The record shows that Jacqueline’s mortgage payments depended on Matthew paying maintenance and support of $7,000 each month. Although Jacqueline failed to make timely mortgage payments on several occasions, ultimately ending in foreclosure, Matthew did not make regular, full maintenance payments to Jacqueline as discussed above. It would be an arduous task to quantify each party’s responsibility for the redemption expenses based on their actions and to divide the debt accordingly, but the law does not require such precision. Rather, the record is clear that both parties contributed to their home falling into foreclosure, and, therefore, we conclude that the district court did not abuse its discretion by dividing the redemption costs equally between the parties.

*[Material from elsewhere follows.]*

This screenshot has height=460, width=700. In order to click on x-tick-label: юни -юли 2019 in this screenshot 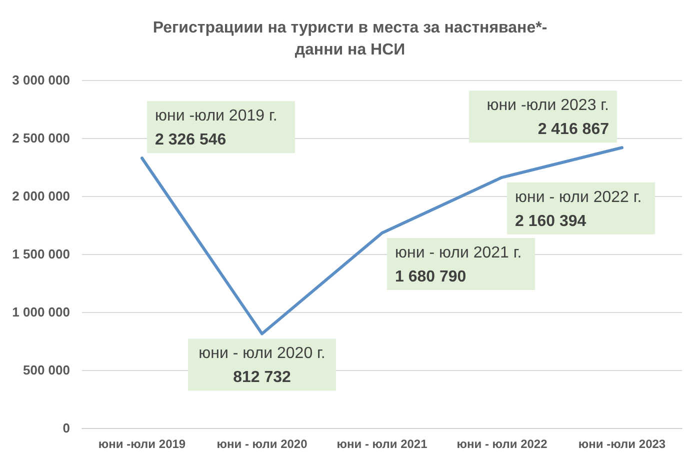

Next, Matthew argues that the district court abused its discretion by assigning the debt incurred to pay a 2004 tax liability entirely to him. He contends that the parties lived together for most of 2004 and thus the debt should be divided equally. The district court found, and we agree, that Matthew is responsible for debt for the parties’ 2004 tax liability. The parties separated in August 2004, and the tax liability for that year arose because Matthew failed to withhold taxes from certain income. After the parties separated, Matthew opened a line of credit to pay $19,000 of the tax liability. Because the parties lived together during only part of 2004 and because Matthew has the ability to pay the debt, while Jacqueline does not, the district court did not abuse its discretion by apportioning the debt incurred for the tax liability entirely to Matthew.
4. Medical costs
Finally, Matthew challenges the district court’s finding that Jacqueline does not have the financial ability to contribute to any uninsured medical expenses for the parties’ minor children. He contends that Jacqueline is able to contribute to such costs because he pays child support and spousal maintenance.
The record shows that the district court calculated Matthew’s spousal-maintenance and child-support obligations to meet the minor children’s and Jacqueline’s needs. The reasonable monthly expenses found by the district court do not contemplate medical expenses except for $40 per month in unreimbursed medical and dental expenses, which is de minimis. Because the spousal-maintenance and child-support obligations combine to meet Jacqueline’s and the minor children’s needs but do not include uninsured medical costs, the district court properly found that Jacqueline does not have the resources to contribute to such expenses.
On remand, the district court shall have discretion regarding whether to reopen the record.
Affirmed in part, reversed in part, and remanded.
 Generally, courts apply the law in effect when they make their decision. Interstate Power Co., Inc. v. Nobles County Bd. of Comm’rs, 617 N.W.2d 566, 575 (Minn. 2000). Here, as part of amendment and renumeration of child-support statutes, the definition of “income” in Minn. Stat. § 518.54, subd. 6 (2004), that, under Minn. Stat. § 518.54, subd. 1 (2004), was applicable in both support and maintenance contexts, was repealed. 2006 Minn. Laws ch. 280, § 47. Because this appeal involves maintenance rather than child support, we apply the 2004 version of this statute and the 2004 version of the support statutes that we cite.